Another tangible proposal from Notley: “I am also asking the federal government to prioritize the shipment of crude by rail after grain until new pipelines are built. The bottom line: Ottawa needs to join Alberta to help ease the economic pain that Alberta played no part in causing, but is affecting the well-being of the entire province and country.”
As part of that plan, the Alberta government wrote Trudeau asking Ottawa to share in the $350 million capital cost to buy enough new tanks cars to ship 120,000 b/d to 140,000 b/d – the volume needed to clear the pipeline overload – and $2.6 billion of operating costs associated over three years.
After his speech to the Calgary Chamber of Commerce, the Prime Minister was asked about supporting more crude by rail shipments and sidestepped the question, according to the CBC.
“There are many things that are beyond our control here, whether its the refineries down for maintenance, whether it’s what’s happening overseas around oil prices or whether it’s the fact that we are constrained and have been for a long time to sell 99 per cent of our oil to the US,” he told reporters. “We are working very hard to change that.”

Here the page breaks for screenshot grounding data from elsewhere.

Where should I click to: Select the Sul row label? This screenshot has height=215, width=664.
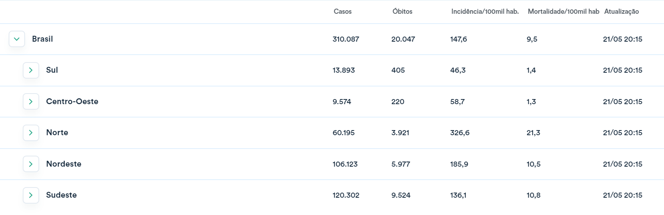pos(52,70)
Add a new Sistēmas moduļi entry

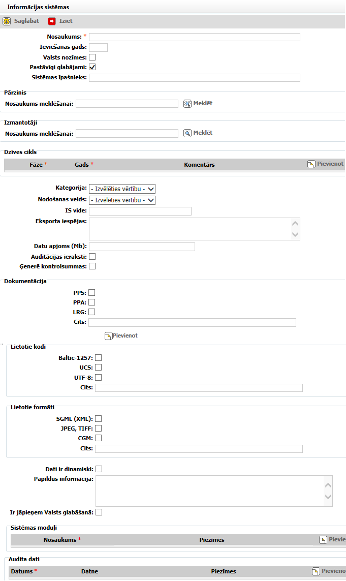[323, 540]
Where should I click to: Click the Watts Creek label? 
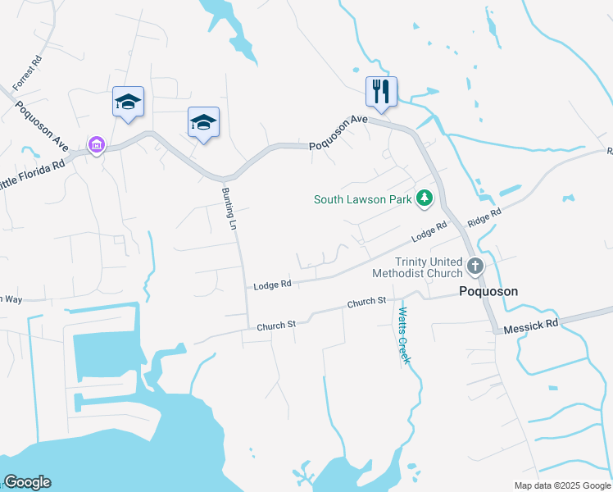[404, 335]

Not hard enough, according to several thousand pro-pipeline protesters who milled about outside while Trudeau announced support for affordable housing.
And not hard enough according to Alberta Finance Minister Joe Ceci, who blasted Trudeau for not including any line item expenditures designed to help Alberta in this week’s budget update.

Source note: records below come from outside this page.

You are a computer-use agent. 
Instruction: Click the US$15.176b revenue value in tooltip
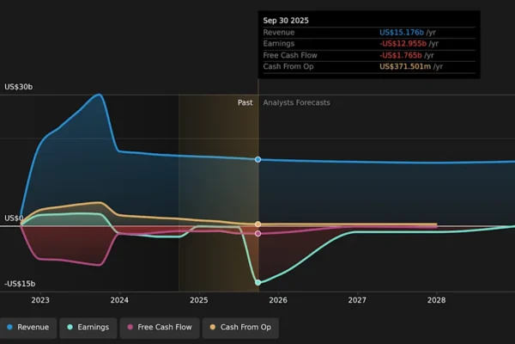[402, 32]
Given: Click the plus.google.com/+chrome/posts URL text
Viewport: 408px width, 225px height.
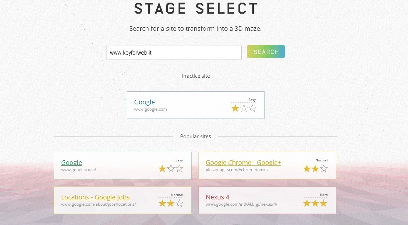Looking at the screenshot, I should pyautogui.click(x=237, y=170).
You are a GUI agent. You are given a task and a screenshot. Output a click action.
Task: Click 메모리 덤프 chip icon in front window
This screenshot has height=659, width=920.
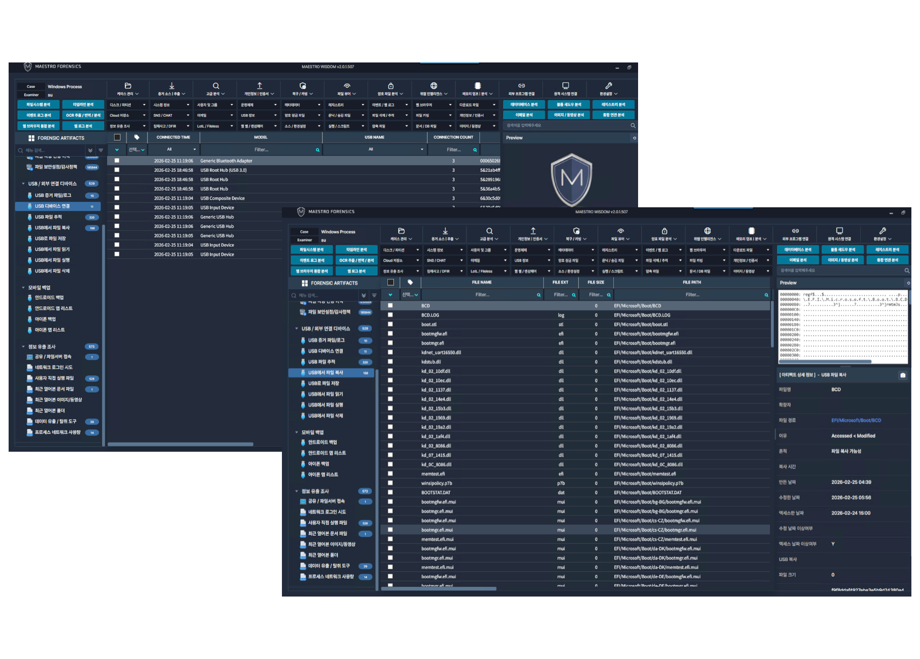tap(752, 231)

Notley told the drillers association that if Ottawa isn’t prepared to help with more crude by rail, Alberta will go it alone: “…if Ottawa won’t come to the table, then we’ll get it done ourselves. Our oil – the oil you drill – the oil that is the natural inheritance of each and every Albertan…will get to market one way or another for the best price possible. And if it takes buying trains to do it – then that’s what we’re going to do.”
She hopes to have the extra rail cars in operation as early as July.
The rail proposal can be added to other Notley announcements this week: the appointment of three envoys to canvas energy leaders about curtailing oil production until prices recover; another $1 billion to support Alberta petrochemical investment (on top of the $1 billion announced in February) and grow the domestic market for oil and gas; doubling the program to speed up commercialization of bitumen partial upgrading to $2.1 billion; and Thursday’s announcement that the Alberta government is already entertaining six partial upgrading proposals totalling $5 billion of investment that would create 10,000 construction jobs.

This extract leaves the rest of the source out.